[Python-Dev] PEP 362 Third Revision (original) (raw)

Nick Coghlan ncoghlan at gmail.com
Sat Jun 16 16:51:30 CEST 2012


On Sat, Jun 16, 2012 at 10:52 AM, Benjamin Peterson <benjamin at python.org> wrote:

2012/6/15 Larry Hastings <larry at hastings.org>:

Note that I'm genuinely interested in your answer--"isimplemented" appears to have a groundswell of anti-support and I rather suspect will be axed. Meantime I still need to solve this problem. How about a list of functions that support it. Then you could do things like "chown" in os.supportsatvariant

Indeed, PEP 362 is not the right answer for obtaining a more user friendly interface to sysconfig.

The real answer for this kind of case is to just try whatever you want to do and see if it throws an exception. Just as LBYL is sometimes unusable due to problems with race conditions, in this case, a dedicated LBYL interface should be rejected because it requires double-keying data. If you try it and it fails, you know it's not supported. If some separate metadata claims it's not supported, it might just be that the metadata is wrong.

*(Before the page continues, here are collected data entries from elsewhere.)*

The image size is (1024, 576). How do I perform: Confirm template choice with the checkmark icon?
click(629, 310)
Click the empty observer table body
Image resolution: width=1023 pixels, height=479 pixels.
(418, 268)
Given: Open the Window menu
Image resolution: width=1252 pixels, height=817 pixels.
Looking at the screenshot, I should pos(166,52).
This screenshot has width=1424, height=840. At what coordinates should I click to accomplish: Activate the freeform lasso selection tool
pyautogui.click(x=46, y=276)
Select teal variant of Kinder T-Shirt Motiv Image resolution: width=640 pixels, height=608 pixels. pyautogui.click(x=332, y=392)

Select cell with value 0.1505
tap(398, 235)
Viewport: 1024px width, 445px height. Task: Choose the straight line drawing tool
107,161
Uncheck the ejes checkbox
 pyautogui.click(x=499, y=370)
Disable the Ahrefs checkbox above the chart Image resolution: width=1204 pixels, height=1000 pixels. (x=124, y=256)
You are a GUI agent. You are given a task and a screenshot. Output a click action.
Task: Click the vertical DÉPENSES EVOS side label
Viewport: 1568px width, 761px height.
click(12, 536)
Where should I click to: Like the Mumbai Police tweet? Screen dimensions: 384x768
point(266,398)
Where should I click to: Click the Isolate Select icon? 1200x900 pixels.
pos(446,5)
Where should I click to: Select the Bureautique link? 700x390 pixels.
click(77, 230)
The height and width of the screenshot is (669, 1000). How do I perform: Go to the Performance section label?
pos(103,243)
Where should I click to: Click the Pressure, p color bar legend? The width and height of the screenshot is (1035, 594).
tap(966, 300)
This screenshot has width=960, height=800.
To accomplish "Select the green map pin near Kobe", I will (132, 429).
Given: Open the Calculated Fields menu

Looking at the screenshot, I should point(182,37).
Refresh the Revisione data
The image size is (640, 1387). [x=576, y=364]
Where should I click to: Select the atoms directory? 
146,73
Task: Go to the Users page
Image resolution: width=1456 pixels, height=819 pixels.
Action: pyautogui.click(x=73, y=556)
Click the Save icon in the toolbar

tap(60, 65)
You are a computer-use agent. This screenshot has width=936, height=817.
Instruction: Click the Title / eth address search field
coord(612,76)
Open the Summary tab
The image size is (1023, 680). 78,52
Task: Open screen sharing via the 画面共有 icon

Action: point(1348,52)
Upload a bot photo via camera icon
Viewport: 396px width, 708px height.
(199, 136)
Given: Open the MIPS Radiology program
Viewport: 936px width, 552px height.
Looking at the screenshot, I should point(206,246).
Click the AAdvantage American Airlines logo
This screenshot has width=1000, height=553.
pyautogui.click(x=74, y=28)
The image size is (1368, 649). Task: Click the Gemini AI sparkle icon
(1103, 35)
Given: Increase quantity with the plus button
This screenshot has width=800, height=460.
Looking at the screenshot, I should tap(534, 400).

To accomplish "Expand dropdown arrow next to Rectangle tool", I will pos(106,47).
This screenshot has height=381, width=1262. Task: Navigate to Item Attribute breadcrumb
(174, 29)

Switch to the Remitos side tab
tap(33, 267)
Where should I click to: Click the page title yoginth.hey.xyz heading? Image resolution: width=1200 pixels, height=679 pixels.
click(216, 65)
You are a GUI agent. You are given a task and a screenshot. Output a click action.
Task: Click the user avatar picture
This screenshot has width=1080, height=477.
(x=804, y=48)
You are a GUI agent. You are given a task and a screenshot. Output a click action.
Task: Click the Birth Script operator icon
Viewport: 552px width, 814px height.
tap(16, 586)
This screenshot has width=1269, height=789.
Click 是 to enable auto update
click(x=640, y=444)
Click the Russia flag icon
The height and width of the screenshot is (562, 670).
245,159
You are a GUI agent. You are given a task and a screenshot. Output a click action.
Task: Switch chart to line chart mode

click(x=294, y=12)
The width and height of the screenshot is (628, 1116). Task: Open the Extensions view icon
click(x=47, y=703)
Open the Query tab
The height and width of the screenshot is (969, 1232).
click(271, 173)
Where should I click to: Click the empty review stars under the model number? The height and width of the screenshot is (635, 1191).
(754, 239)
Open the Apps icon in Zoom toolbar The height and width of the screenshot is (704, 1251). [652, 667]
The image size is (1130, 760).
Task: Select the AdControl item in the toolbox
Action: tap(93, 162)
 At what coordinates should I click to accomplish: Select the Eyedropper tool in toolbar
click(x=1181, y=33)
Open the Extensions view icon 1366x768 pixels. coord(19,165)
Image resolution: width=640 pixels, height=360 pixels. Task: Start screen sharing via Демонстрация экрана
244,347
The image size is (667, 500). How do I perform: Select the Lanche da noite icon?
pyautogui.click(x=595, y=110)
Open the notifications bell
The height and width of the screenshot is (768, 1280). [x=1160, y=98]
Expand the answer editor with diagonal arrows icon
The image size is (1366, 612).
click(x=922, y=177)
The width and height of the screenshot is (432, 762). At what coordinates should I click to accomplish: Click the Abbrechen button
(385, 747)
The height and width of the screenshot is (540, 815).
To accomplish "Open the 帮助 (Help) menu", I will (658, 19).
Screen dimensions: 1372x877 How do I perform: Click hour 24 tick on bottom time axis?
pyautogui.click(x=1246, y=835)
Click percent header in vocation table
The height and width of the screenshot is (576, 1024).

We don't have to implement bad ideas just because some people don't like to rely on exceptions - LBYL vs EAFP isn't always just a stylistic choice, there are cases where one or the other can be a genuinely poor concept.

If someone really does want to do LBYL in this case, then finding out the underlying criteria and perform the same check themselves is the right way to do it. They'll get the wrong answer if the criteria ever changes, but that's the inevitable risk with LBYL in cases like this.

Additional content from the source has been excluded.